Today saw the release of the AiG Performance of construction index which was in negative territory, indicating contraction, for the 39th month in a row printing at just 43.7 for the month of August which was 0.4 lower than July.
The AiG’s Group Director of Public Policy, Peter Burn, put a brave face on the result saying:
Although the construction industry remains in a fragile state, there are early signs of a very gradual improvement in overall conditions. On the positive side, the house building sector remains close to the point of stabilisation with lower interest rates starting to provide some support to levels of activity and new orders within the sector. However, clearly we need to see much stronger conditions to offset the slack resulting from the winding down in mining related projects and the distinct weakness that persists in commercial and apartment building activity
But the chief economist at the Housing Industry Association (co-publisher of the index), Harley Dale – who is the best housing economist in Australia – noted that there is a lot of wood to chop before a decent or sustainable recovery in this sector of the economy begins. Dale said:
There are tentative signs of improvement in the Australian PCI results of recent months.
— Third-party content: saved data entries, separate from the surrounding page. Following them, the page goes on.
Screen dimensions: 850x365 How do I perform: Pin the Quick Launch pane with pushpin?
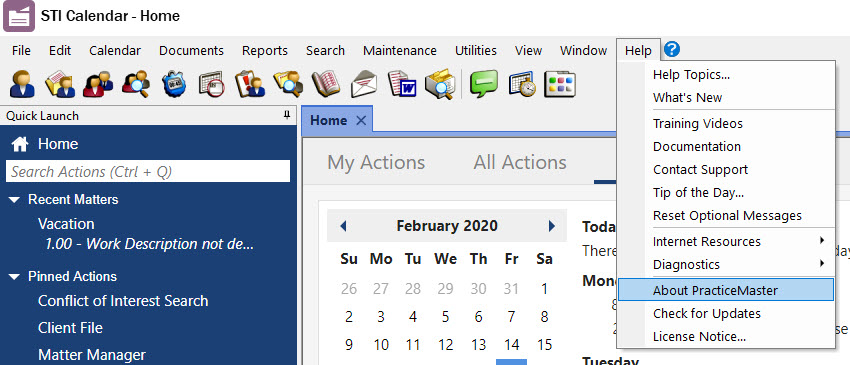[287, 116]
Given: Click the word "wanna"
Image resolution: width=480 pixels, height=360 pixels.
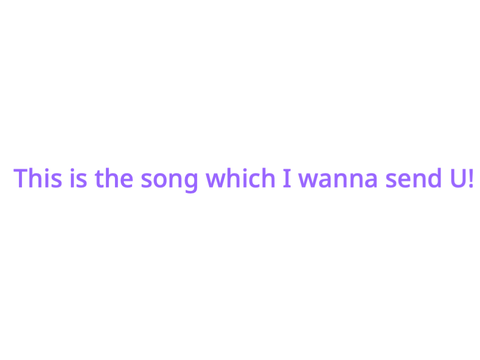Looking at the screenshot, I should [338, 180].
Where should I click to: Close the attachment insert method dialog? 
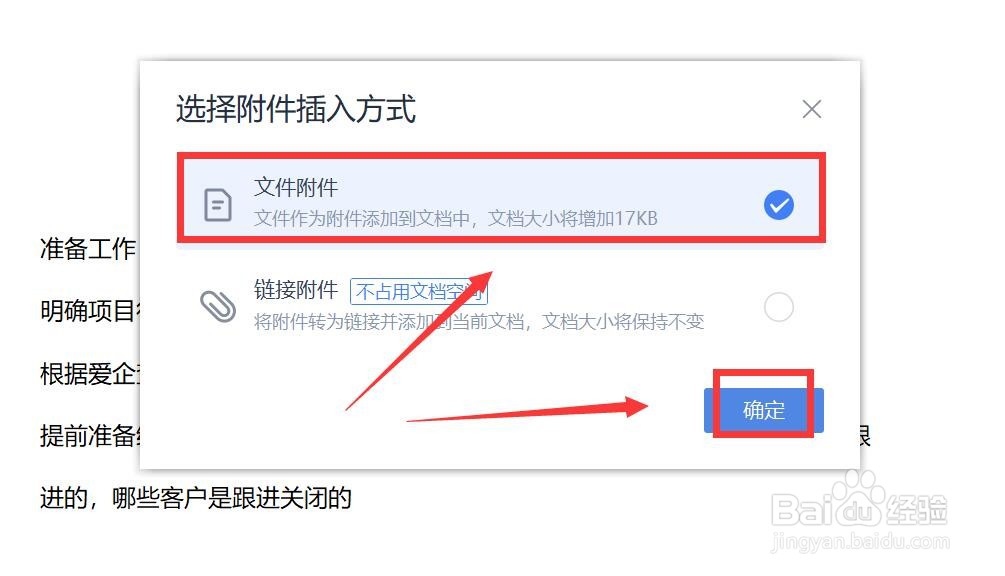click(x=811, y=109)
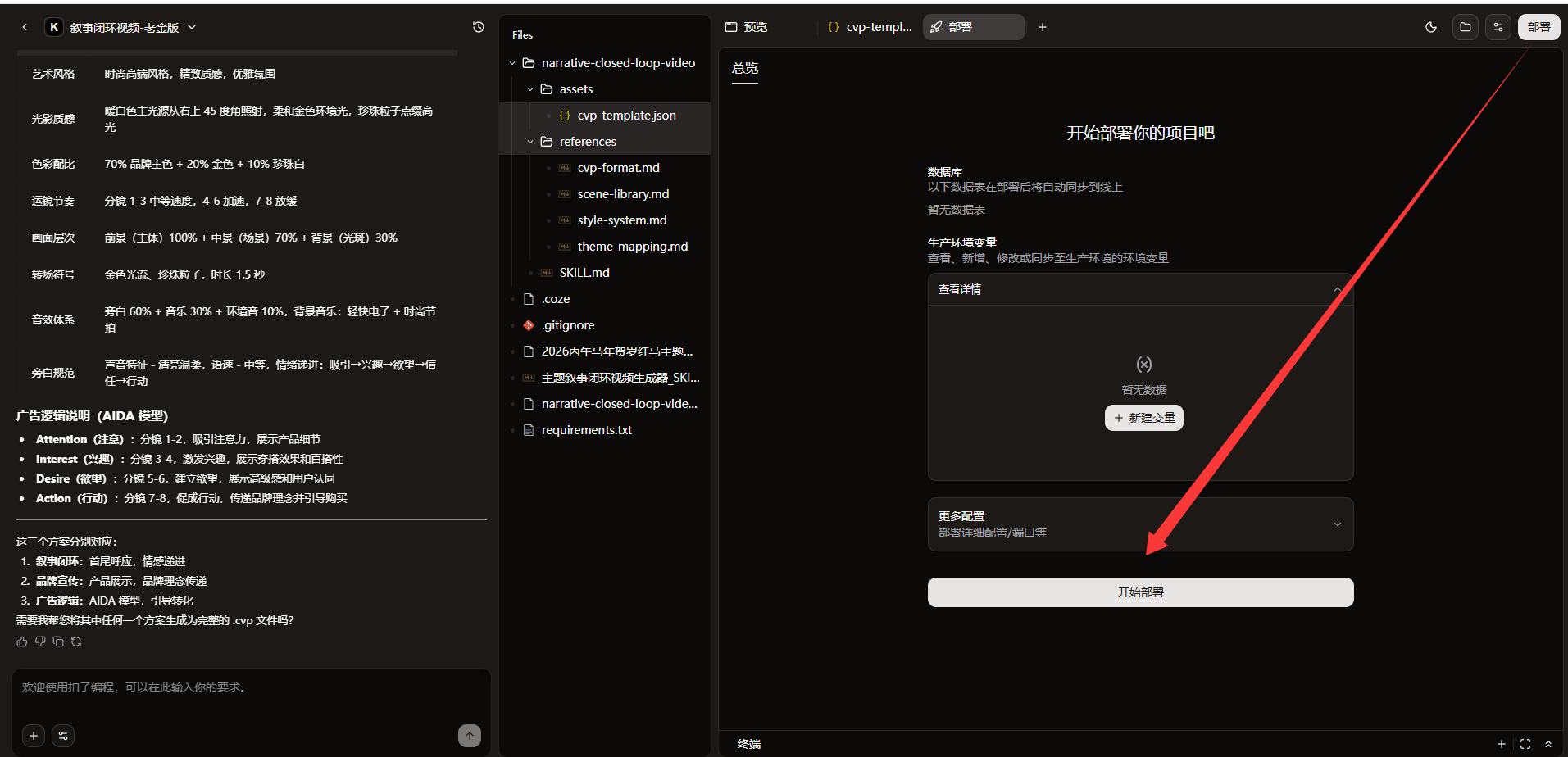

However, it speaks volumes of the recovery task ahead that the headline index contracted for a 39th consecutive month in August and the sub-indices for both activity and new orders remain in contracting territory for all four construction sectors. In other words there is a very long way to go, even though super low interest rates are providing some welcome assistance. Against the backdrop of tight credit conditions for residential and commercial projects and an insufficient focus on policy reform, the necessary goal of achieving healthy levels of non-mining related construction activity will remain elusive…
This is just another sign that the transition in the economy is going to be a difficult one and that the longer that volumes and prices for our mining exports hold up and the quicker the Australian dollar falls the better the economy is going to be.
The RBA will be watching.
Greg McKenna is an active currency trader – he is currently square.